Wednesday, 14 August 2013

A good Puritan...

Ralph Josselin was minister at the town of Earles Colne, in Essex. On the 28th of June 1651 he gave a sermon as part of the funeral rites for Mrs Smythee Harlakenden.

As a good Puritan he had gladly purged all traces of art and colour from his church when Parliment had required it.

Post Reformation the bible and the pulpit dominated the church.

The communion table and the act of taking the sip of wine and fragment of 'bread' was a way to remember Christ, an act of memorial, no longer a mystical renewal of Christ's sacrifice.

The sermon given by Ralph Josselin that June, was printed, and can still be read under the very long title of:
The state of the saints departed, Gods cordial to comfort the saints remaining alive. : a sermon preached at the funeral of Mrs. Smythee Harlakenden wife to William Harlakenden esquire, June 28. 1651. By R.J. pastor of the church at Earls-Colne in Essex.
It provides a fascinating insight into post-Reformation attitudes towards the dead, for those of us who like to untangle the threads of English culture, and particularly the beliefs that surround death.

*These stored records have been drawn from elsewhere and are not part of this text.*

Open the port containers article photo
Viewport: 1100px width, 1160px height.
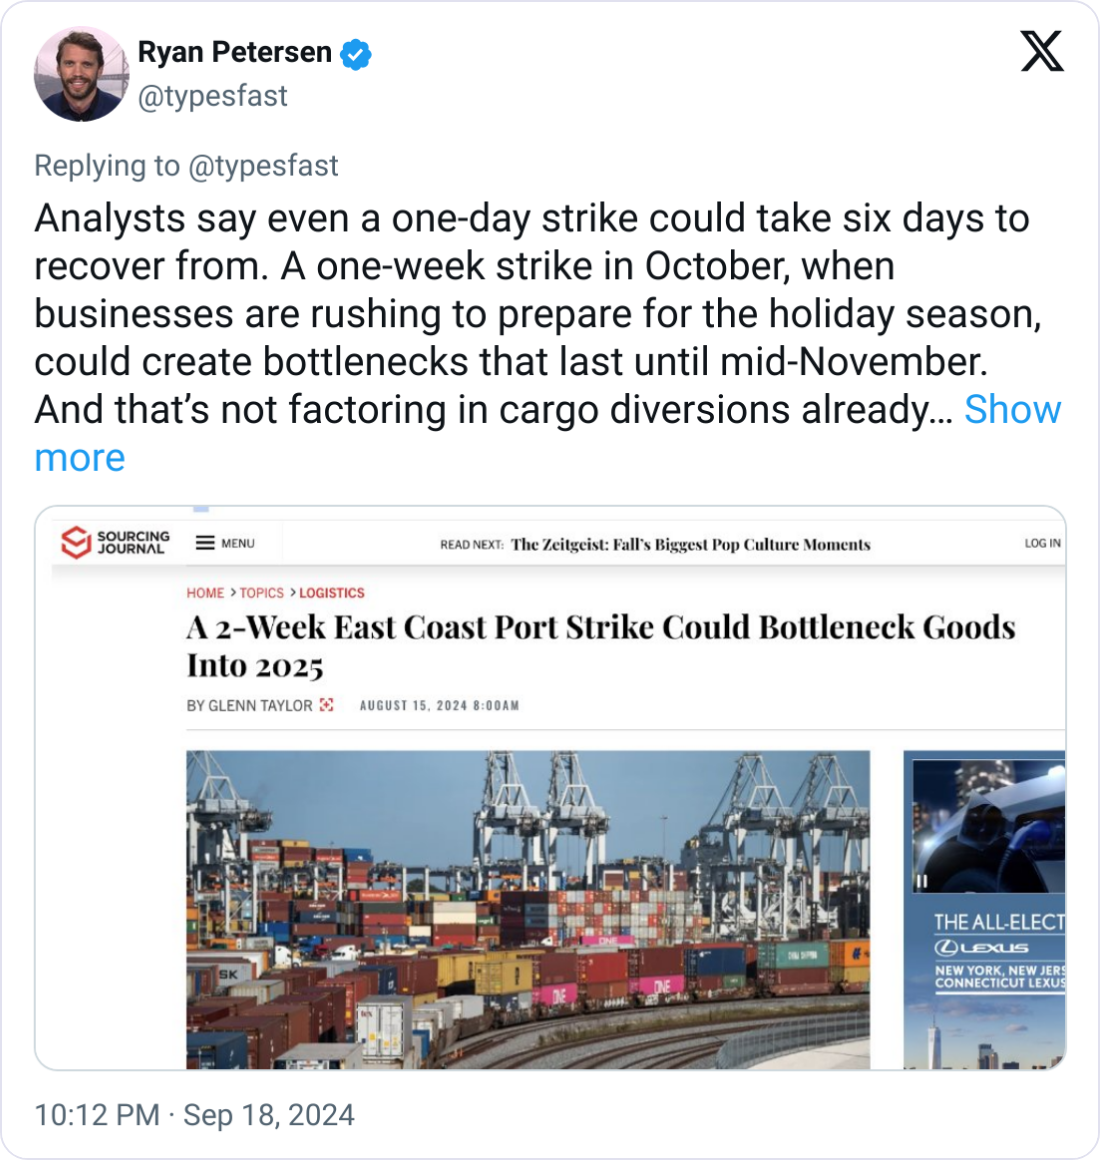[528, 909]
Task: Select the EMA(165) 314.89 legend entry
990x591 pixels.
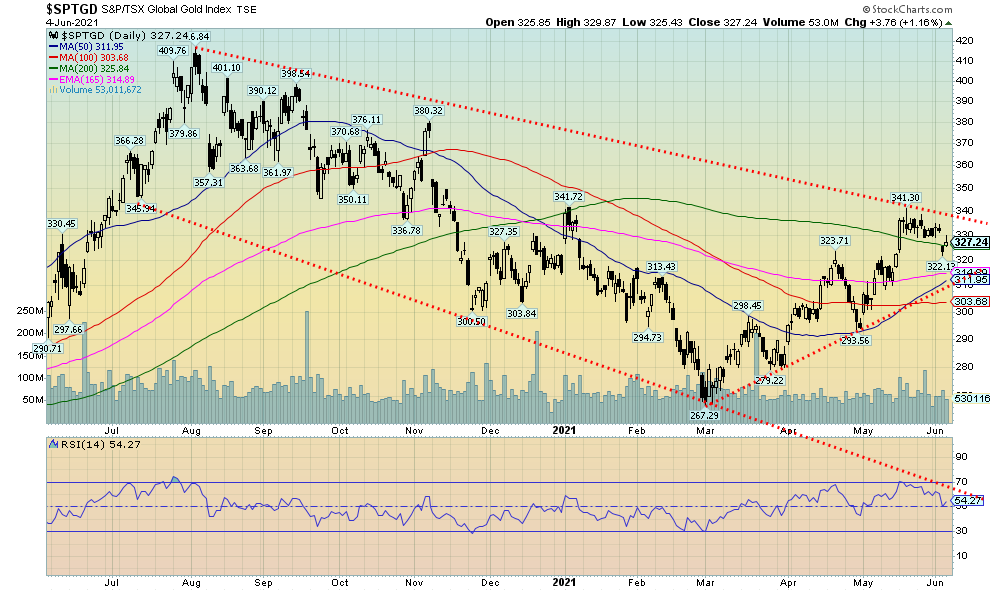Action: point(88,78)
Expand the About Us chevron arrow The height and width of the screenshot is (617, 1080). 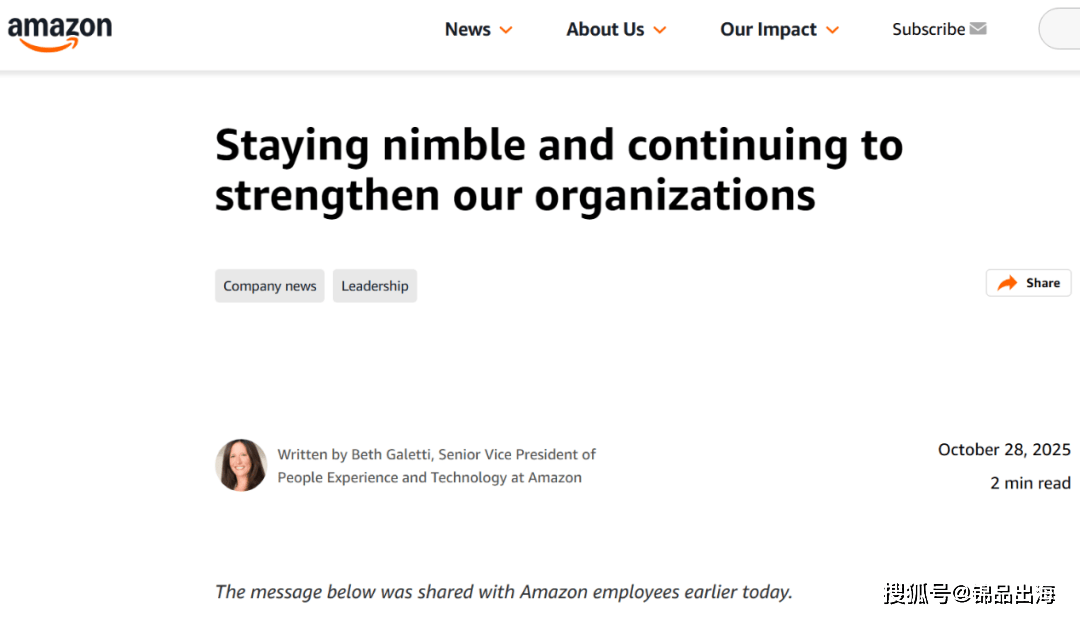(x=660, y=31)
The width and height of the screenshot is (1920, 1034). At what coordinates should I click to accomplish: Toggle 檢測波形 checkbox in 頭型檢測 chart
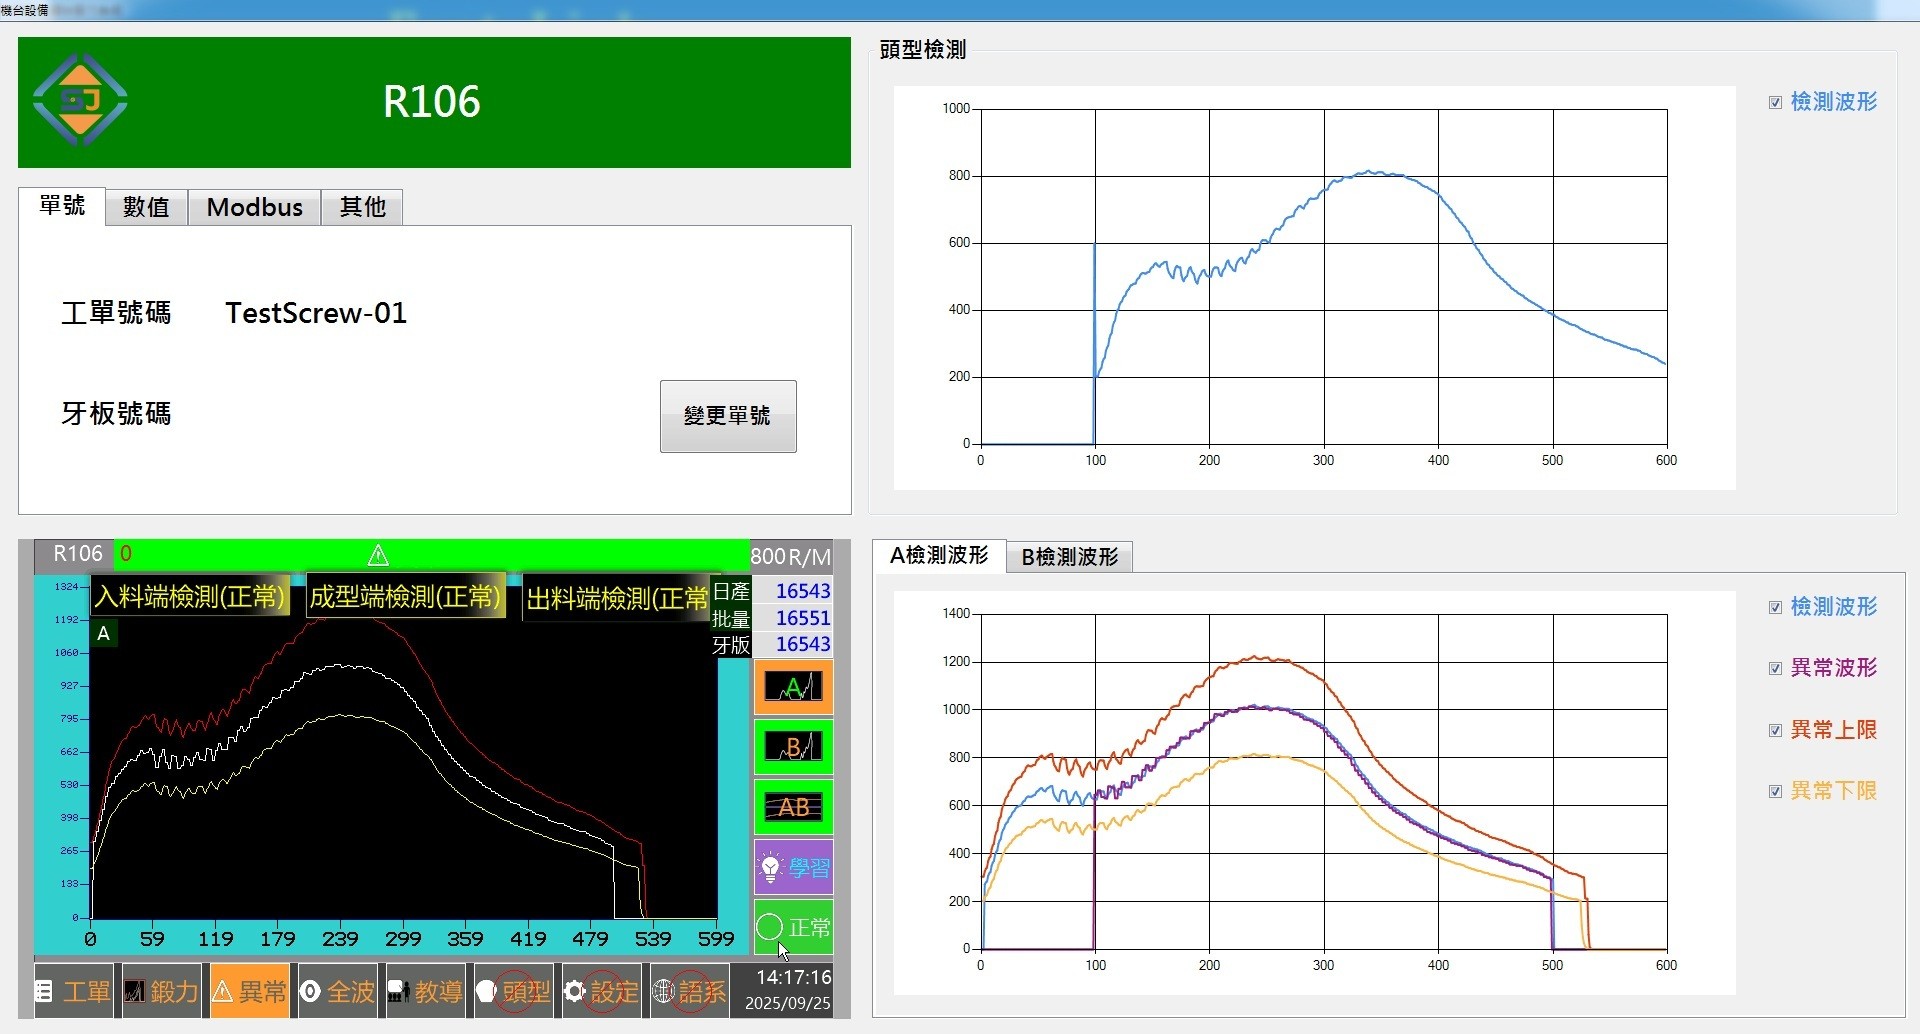point(1775,102)
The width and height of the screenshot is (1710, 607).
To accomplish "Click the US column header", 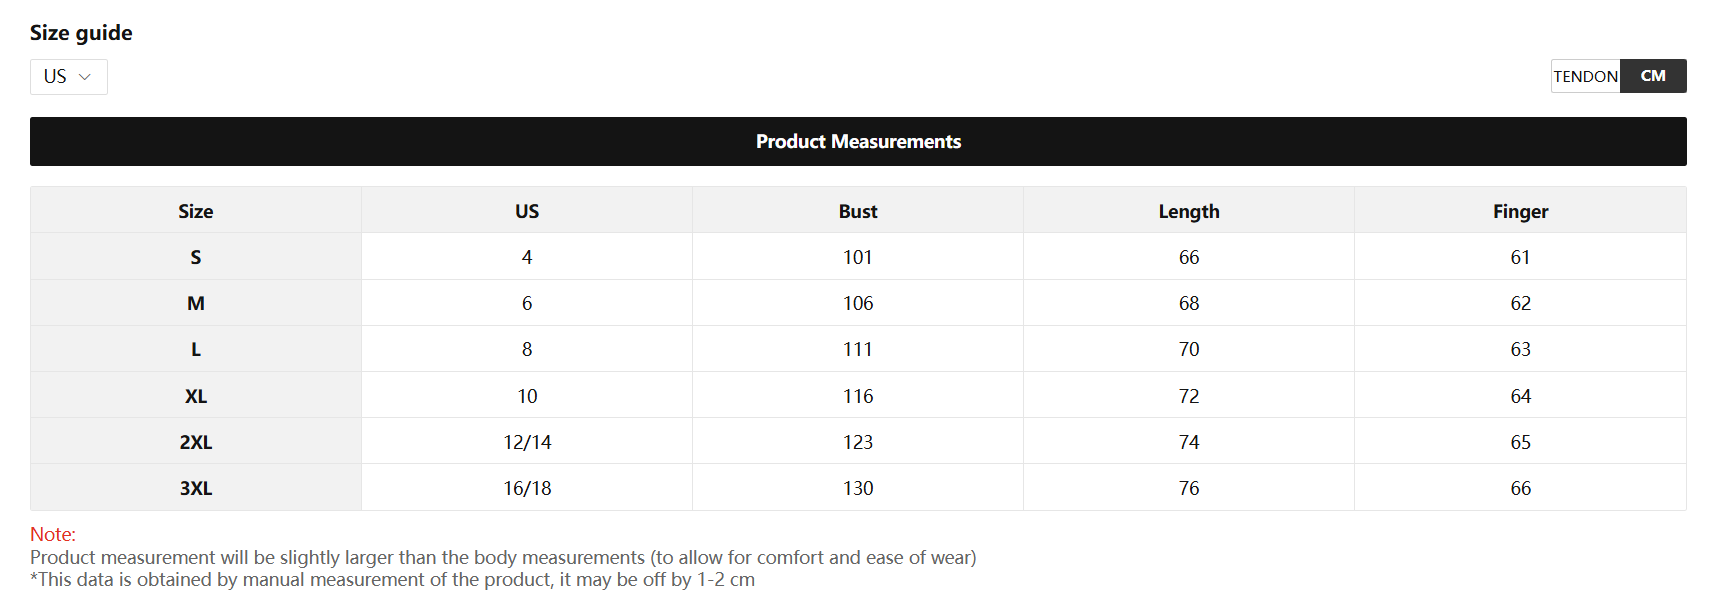I will [527, 211].
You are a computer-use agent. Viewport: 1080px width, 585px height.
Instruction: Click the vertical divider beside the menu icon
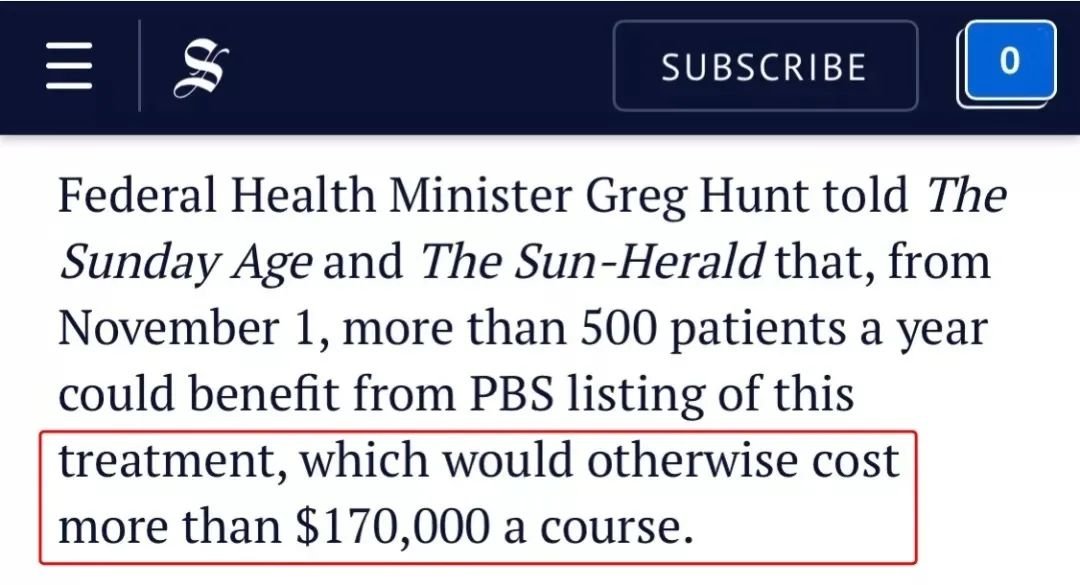(x=140, y=66)
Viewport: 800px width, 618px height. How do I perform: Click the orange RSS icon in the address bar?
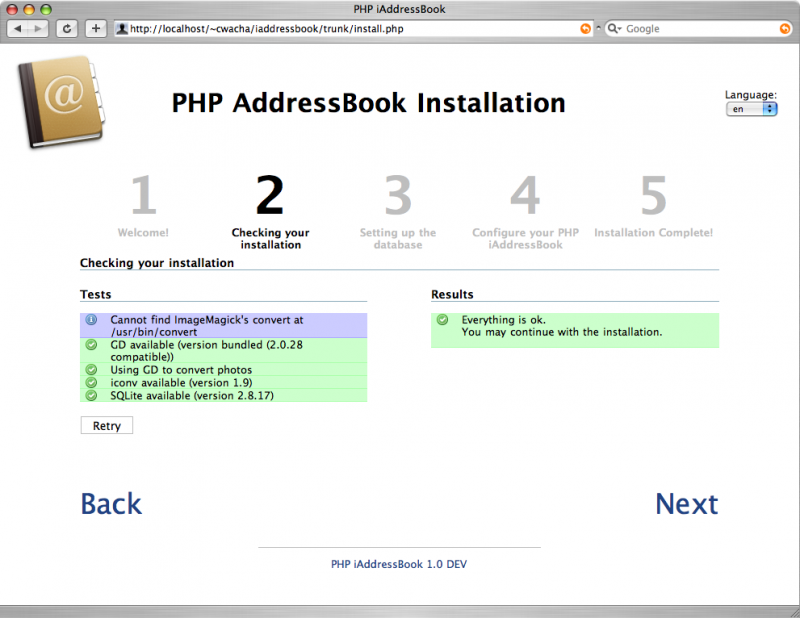(x=585, y=28)
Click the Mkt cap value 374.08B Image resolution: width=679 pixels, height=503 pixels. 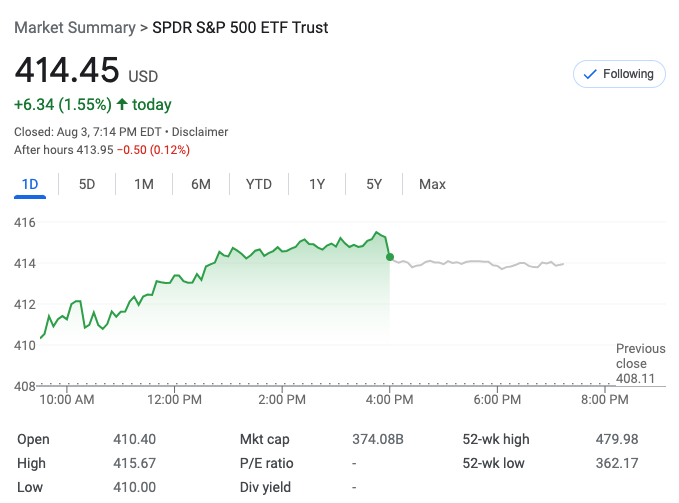pyautogui.click(x=378, y=439)
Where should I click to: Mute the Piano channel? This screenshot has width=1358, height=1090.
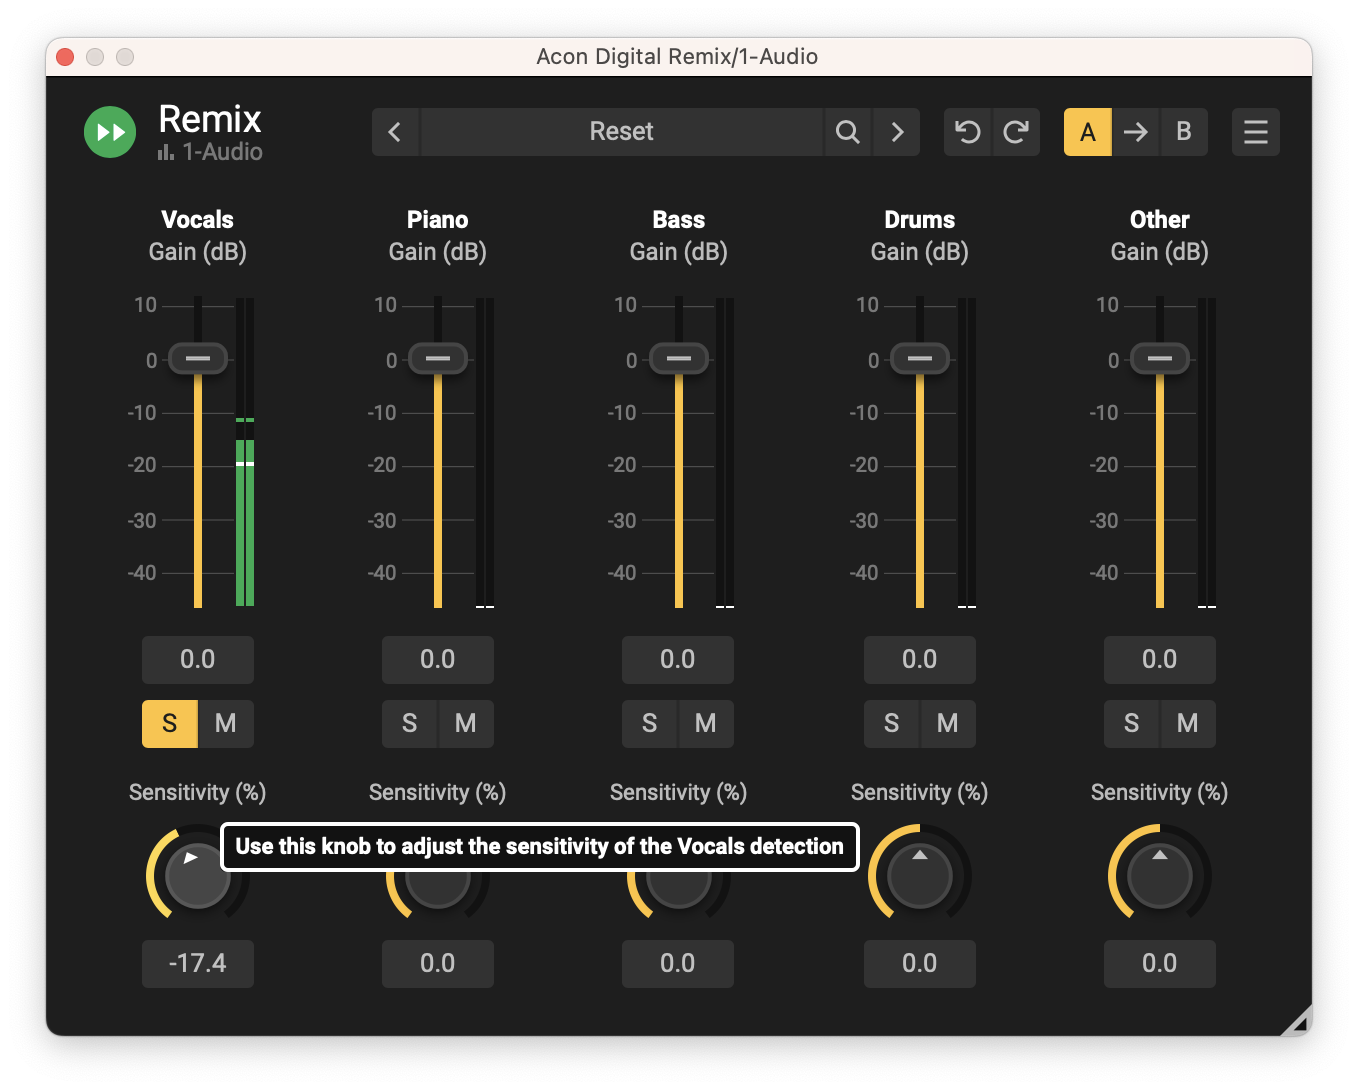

The first thing to note is Ralph Josselin's use of farming metaphors; the language of harvest home. Death is a celebration when the soul. like corn is, 'safely gathered in' and a funeral is really a festival of thanksgiving.

Ralph Josselin describes Mrs Harlakenden as 'gathered to Jesus'.

'Ripened in faith by many afflictions', she was 'like a rick of corn brought in', he says.

This language was still used in churches when I was about sixteen (I can only guess at why I was there, I'd probably wondered in by accident) it struck me- as a child of the city- that the language was horribly old, an echo from prehistory.

But then, I'd been reading The Golden Bough and so I tried not to laugh as I watched Little John Barleycorn, dancing through the centuries.

I had to stifle a fit of the giggles.
It got that bad!

Three decades latter, John Barleycorn tells me more about the seventeenth century, and certain Cambridge professors, than it ever did about prehistory.

But back to the sermon.
Farming metaphors in this case liken the body to the seed; and the soil in which the seed must lie before becoming corn, to the earthly life.

After its allotted time in darkness the corn is gathered in, and, taken 'home'

Smythee Harlakenden had gone to god 'in her due season'.
So really, death should be a joyful occasion...

But of course, it is not and Ralph Josselin tries to explain how the pain of separation must be borne, because to fail to bear it was to be selfish.

He writes: 'Did god not make thy wife and thy daughter whom thou bemoanest more for himself than for thee?'

The bereaved must get 'above' grief by remembering that the dead had exchanged this earthly cottage for heavenly mansions and the company of family and friends for the company of Jesus!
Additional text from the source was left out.